Exercise tasks -
**a)** Render this sentence from the River Pattack article in Spanish: "The plant generates enough electricity to power 5,000 homes, and one of the companies involved also improved path access to the waterfalls on the river."
**b)** Reproduce the portion of the River Pattack article between "River in Scotland" and "distance of 9 mi.", inclusive, keeping every character unchanged.

Extract -
+---+

Physical characteristics
- • location: Loch Pattack
- • coordinates: 56°53′09″N 4°23′42″W﻿ / ﻿56.8859°N 4.3949°W
- • elevation: 420 metres (1,380 ft)
- • location: Kinloch Laggan
- • coordinates: 56°58′27″N 4°24′36″W﻿ / ﻿56.9741°N 4.4101°W
- • elevation: 260 metres (850 ft)
- Length: 9 miles (14 km)

Basin features
- Waterfalls: Falls of Pattack

= River Pattack =

River in Scotland

River Pattack is a river in the Highlands of Scotland. The Pattack drains water northwards from Loch Pattack for 9 mi towards Loch Laggan.

== Course ==
The river is fed from Loch Pattack, which is fed itself by several small watercourses; Allt Cam, Caochan Ban, Caochan Ruadh, and Alt a' Chaoil-Rèidhe. The river progresses northwards and flows over 12 sets of waterfalls, the most notable being the Falls of Pattack at 15 m high. At Feagour, the river curves westwards with the A86 road on its right bank (facing downstream), it then feeds into the eastern end of Loch Laggan. Its course from loch to loch (Pattack to Laggan) takes it a distance of 9 mi.

There is a hydroelectric scheme on the river at which was started in 2014. The plant generates enough electricity to power 5,000 homes, and one of the companies involved also improved path access to the waterfalls on the river. An upstream weir, about 1.8 km south of the hydro plant was also constructed to provide a good head of water. The river is also known for its wild swimming locations such as those just downstream of the Falls of Pattack.

The name Pattack (which is Patag in Gaelic), derives from the word pots or jars; a similarly named stream near Turriff is named Putachi, meaning a stream of pot-like pools. A local rhyme about the river is Patag dhubh bhalgach an aghaidh uisge Alba (Dark, bubbly Patag, that flows against the streams of Alba). This refers to its course northwards then westwards.

The river system is known to have brown trout using it, which needed consideration during the new weir and hydro construction. Brook lamprey, Atlantic salmon and minnows were also recorded in the river, but the salmon and minnow numbers were largely concentrated at the northern end of the river, with the many waterfalls and weirs proving to be obstacles for migratory fish.

=== Loch Pattock ===
Loch Pattock is described as an oligiotrophic lake, which lies at 424 m above sea level, and the loch routinely holds over 3,082,00 m3 of water. The catchment area is 4,849 ha and the loch has an average depth of 4.3 m, but at is deepest, it is 17.7 m.

==Popular culture ==
The river and a tributary feature in the film Mrs Brown, and a cottage alongside the river and one of the waterfalls featured in the BBC series Monarch of the Glen.

+---+

Material shown -
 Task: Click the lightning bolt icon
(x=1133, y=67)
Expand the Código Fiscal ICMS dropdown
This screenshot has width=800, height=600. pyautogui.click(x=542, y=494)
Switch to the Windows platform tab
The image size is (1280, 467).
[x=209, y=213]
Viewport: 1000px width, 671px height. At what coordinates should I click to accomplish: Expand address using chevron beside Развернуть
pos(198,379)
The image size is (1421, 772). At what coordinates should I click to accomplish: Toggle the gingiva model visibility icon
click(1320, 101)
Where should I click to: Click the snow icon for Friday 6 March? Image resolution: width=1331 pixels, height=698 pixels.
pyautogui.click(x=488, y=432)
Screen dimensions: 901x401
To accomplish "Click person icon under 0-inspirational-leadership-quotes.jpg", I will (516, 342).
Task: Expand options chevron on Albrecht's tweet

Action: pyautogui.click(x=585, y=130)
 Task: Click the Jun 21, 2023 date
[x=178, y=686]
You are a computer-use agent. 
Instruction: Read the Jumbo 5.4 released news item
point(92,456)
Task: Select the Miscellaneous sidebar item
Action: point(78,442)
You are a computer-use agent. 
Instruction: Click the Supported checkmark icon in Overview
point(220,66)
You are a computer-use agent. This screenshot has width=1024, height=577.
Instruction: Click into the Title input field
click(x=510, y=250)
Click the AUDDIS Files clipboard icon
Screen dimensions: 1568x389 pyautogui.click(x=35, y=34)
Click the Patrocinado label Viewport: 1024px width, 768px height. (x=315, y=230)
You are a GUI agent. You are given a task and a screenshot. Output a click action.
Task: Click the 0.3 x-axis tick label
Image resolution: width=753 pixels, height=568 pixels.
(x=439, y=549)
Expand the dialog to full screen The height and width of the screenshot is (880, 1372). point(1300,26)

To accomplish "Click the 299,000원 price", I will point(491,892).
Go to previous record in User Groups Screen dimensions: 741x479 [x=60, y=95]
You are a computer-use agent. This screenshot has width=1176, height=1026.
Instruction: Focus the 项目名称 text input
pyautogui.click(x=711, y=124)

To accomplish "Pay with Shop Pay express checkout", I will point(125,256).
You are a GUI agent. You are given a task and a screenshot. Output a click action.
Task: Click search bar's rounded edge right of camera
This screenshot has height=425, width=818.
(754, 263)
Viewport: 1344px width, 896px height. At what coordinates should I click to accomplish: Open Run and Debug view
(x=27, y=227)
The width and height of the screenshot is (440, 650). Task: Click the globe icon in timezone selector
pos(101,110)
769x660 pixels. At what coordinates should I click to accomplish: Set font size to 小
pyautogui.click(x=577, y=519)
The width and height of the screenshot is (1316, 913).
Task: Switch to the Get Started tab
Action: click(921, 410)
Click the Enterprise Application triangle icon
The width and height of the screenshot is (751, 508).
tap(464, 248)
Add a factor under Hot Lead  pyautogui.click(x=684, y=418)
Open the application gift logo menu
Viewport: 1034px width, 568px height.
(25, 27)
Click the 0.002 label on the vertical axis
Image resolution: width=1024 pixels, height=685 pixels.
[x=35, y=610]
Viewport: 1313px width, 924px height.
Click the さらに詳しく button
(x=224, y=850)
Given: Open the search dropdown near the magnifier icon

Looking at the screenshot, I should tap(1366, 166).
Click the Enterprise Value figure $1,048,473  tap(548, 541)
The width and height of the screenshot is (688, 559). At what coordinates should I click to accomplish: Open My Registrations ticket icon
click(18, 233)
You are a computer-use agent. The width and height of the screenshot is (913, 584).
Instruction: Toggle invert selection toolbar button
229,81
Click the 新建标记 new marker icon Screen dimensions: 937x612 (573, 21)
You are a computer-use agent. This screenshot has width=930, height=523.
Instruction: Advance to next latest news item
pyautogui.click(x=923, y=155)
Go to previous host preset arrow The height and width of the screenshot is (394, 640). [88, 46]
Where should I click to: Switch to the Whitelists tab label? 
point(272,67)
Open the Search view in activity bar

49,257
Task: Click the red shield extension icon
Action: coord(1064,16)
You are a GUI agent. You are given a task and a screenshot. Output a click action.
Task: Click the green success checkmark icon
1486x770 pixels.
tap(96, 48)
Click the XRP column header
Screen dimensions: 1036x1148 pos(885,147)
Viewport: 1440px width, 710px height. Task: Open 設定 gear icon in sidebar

+---+

Replies -
**a)** La central genera suficiente electricidad para abastecer 5.000 hogares, y una de las empresas participantes también mejoró el acceso por senderos a las cascadas del río.

**b)**
River in Scotland

River Pattack is a river in the Highlands of Scotland. The Pattack drains water northwards from Loch Pattack for 9 mi towards Loch Laggan.

== Course ==
The river is fed from Loch Pattack, which is fed itself by several small watercourses; Allt Cam, Caochan Ban, Caochan Ruadh, and Alt a' Chaoil-Rèidhe. The river progresses northwards and flows over 12 sets of waterfalls, the most notable being the Falls of Pattack at 15 m high. At Feagour, the river curves westwards with the A86 road on its right bank (facing downstream), it then feeds into the eastern end of Loch Laggan. Its course from loch to loch (Pattack to Laggan) takes it a distance of 9 mi.